- Born: April 14, 1980 (age 45) Nepean, Ontario, Canada
- Height: 6 ft 1 in (185 cm)
- Weight: 205 lb (93 kg; 14 st 9 lb)
- Position: Left wing
- Shot: Right
- EIHL team Former teams: Free Agent Manchester Phoenix Newcastle Vipers Coventry Blaze Sheffield Steelers Hull Stingrays
- Playing career: 1997–2013

= Derek Campbell =

Canadian ice hockey player

Derek Campbell (born April 14, 1980) is a former Canadian professional ice hockey player.

== Career ==
Born in Nepean, Ontario, Campbell began his career playing for the junior OHL team, the Belleville Bulls. Campbell spent two seasons as a Bulls player, appearing in almost 150 games, scoring 73 points. For the 1999/00 season, Campbell signed for the Owen Sound Platers, another OHL team. Campbell would only stay one season, but in 55 games would manage a ratio of close to one point per game. He would also play for the Fort Wayne Komets on ten occasions, totalling eight UHL points.

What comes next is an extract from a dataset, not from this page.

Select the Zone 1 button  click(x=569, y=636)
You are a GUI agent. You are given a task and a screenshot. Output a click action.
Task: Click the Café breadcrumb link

For the following season, Campbell would continue at junior level, this time with the Kingston Frontenacs. In 61 games, he would manage an impressive 72 points, his best total yet. Campbell would start his college career in the 2001/02 season, turning out for St. Thomas University of New Brunswick. In his three University seasons, Campbell played in 78 games and scored 89 points, with 239 penalty minutes.

When his University level career came to an end in the 2003/04 season, Campbell took the opportunity to sign with an AHL team, the Binghamton Senators, the affiliate team of the well-known NHL Ottawa Senators. Campbell's opportunities were limited however, and he made just three appearances for the Binghamton team all season. For the 2004/05 term, Campbell would be dropped down to UHL level, playing for the Elmira Jackals 58 times, but managing just 18 points. In the same season, Campbell would play for Binghamton for a second time, but again managed just three appearances.

For the 2005/06 season, Campbell changed clubs to sign for the Houston Aeros, a team affiliated with the Minnesota Wild. He would again struggle to make regular AHL appearances, managing just two for his new team. Campbell would split the rest of the season between two ECHL teams, the Stockton Thunder and the Columbia Inferno, and despite a solid points output failed to settle at either.

In the summer of 2006, Campbell would move to Europe to play for the Manchester Phoenix under player/coach Tony Hand. At the time Phoenix played at EIHL level, the highest standard of club ice hockey in Britain. In 59 regular season games, he managed 71 points as well as 224 penalty minutes.

After his season in Manchester, Campbell decided to again move teams. He would stay in the EIHL though, signing for the Newcastle Vipers. A second strong season would follow, and Campbell managed to total over a point per game throughout the regular season, with 66 points in 64 games. This productivity encouraged Newcastle head coach Rob Wilson to re-sign Campbell for the Vipers, and a deal which was announced in June 2008. A second high-scoring season for the Vipers would follow, taking Campbell to a total of 187 points in 178 EIHL games. His proven Elite League record convinced Paul Thompson to sign Campbell for the Coventry Blaze in the summer of 2009.

After spending the 2010/11 season with the Sheffield Steelers, Campbell once again moved on within the EIHL, signing with the Hull Stingrays for 2011/12.

Derek started playing his 2012/13 season back in Sheffield with the Sheffield Steeldogs in the EPL.

On October 6, 2013, while playing for the Hull Stingrays, Campbell was involved in a fight on the ice that saw him ejected from the game for driving an opponent's head to the ice. Shortly afterwards, he was seen outside of the opponent's dressing room, where he attacked another player from the opposing team. He was restrained by fans and led back to his dressing room. Three days later, the Stingrays released Campbell from his contract. Later that same day, he was suspended by the league for 47 games; 15 for fighting off the ice, 12 for an attempted eye gouge, 10 for a knee to the head and 10 for excessive force to the head resulting in an impact to the ice.